Lalu apakah upaya itu akan memberikan pengaruh yang signifikan? Menurut saya tidak. Mengapa?Â
- Karena di media sendiri beberapa kali muncul berita tentang survei dari berbagai lembaga survei yang selalu memunculkan nama RK sebagai pesaing utama Ahok.
- Pendapat para pengamat politik juga selalu menyebut RK sebagai pesaing utama Ahok.
- Beberapa tokoh disebut sebagai kandidat pesaing Ahok, tapi selalu yang banyak dibahas adalah sosok RK.

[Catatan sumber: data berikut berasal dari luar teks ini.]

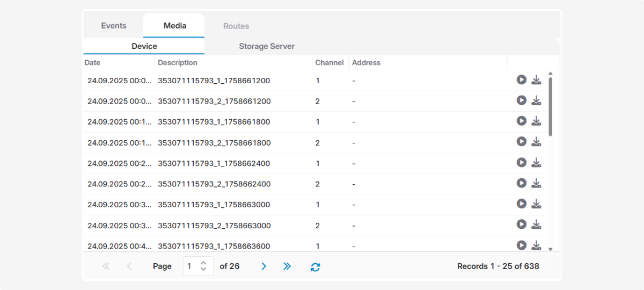Download the 353071115793_2_1758663000 file
This screenshot has height=290, width=644.
pos(536,224)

- Beberapa partai pun secara serius menyatakan ketertarikannya untuk mengusung RK sebagai cagub DKI
Beberapa faktor tersebut mengukuhkan pertanda bahwa para pendukung Ahok harus siap bahwa RK akan benar-benar maju sebagai calon gubernur DKI. Ahok sendiri saya lihat mulai serius menghadapi hal ini. Ahok mulai mengubah pola komunikasi, yang selama ini dinilai kontraproduktif dalam membangun elektabilitasnya. Kini Ahok mulai mengurangi pola komunikasi yang frontal dan menimbulkan konflik. Beberapa kebijakan populis mulai dikedepankan. Dan beberapa kebijakan non populis seperti penggusuran, sudah tidak terdengar lagi. Status dan cuitan buzzer dinilai tidak mampu lagi mengangkat citra, jika Ahok tidak mengubah style-nya yang keras dan konfrontatif.

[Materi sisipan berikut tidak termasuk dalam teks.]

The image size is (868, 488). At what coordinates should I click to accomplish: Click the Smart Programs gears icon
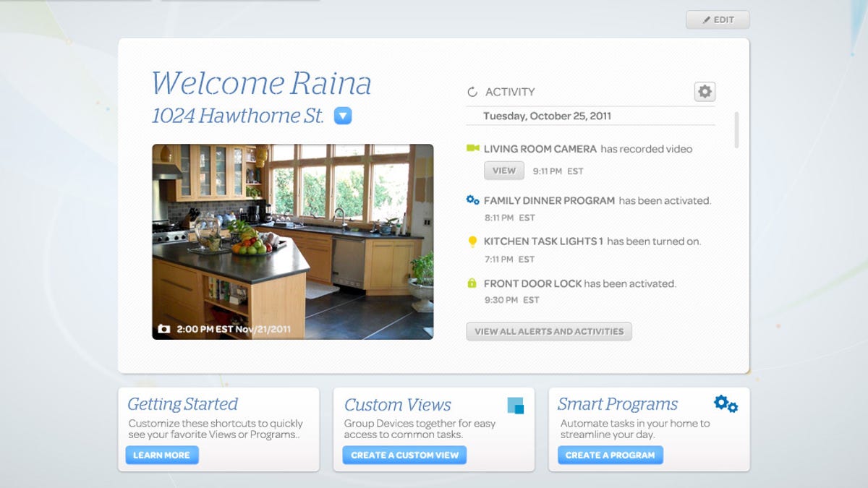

Bagaimana dengan RK? RK sendiri saya rasa tidak perlu mengubah apa pun, karena keunggulan RK telah melekat pada citra berbasis prestasi, dan didukung dengan pola komunikasi yang hangat dan responsif selama ini. Saya sendiri melihat pola komunikasi RK sebagai keunggulan yang sangat dominan. RK sebagai pemimpin muda, benar-benar memanfaatkan media sosial sebagai sarana komunikasi dengan warganya, dan bukan sekedar untuk jaga image (jaim). Postingan-postingan RK di fanpage Facebook-nya benar-benar hidup. Setiap postingan selalu mengundang ratusan, bahkan ribuan komentar follower. Dan RK pun sangat responsif memberikan komentar balik. Ini sangat jarang terjadi pada fanpage tokoh-tokoh yang lain.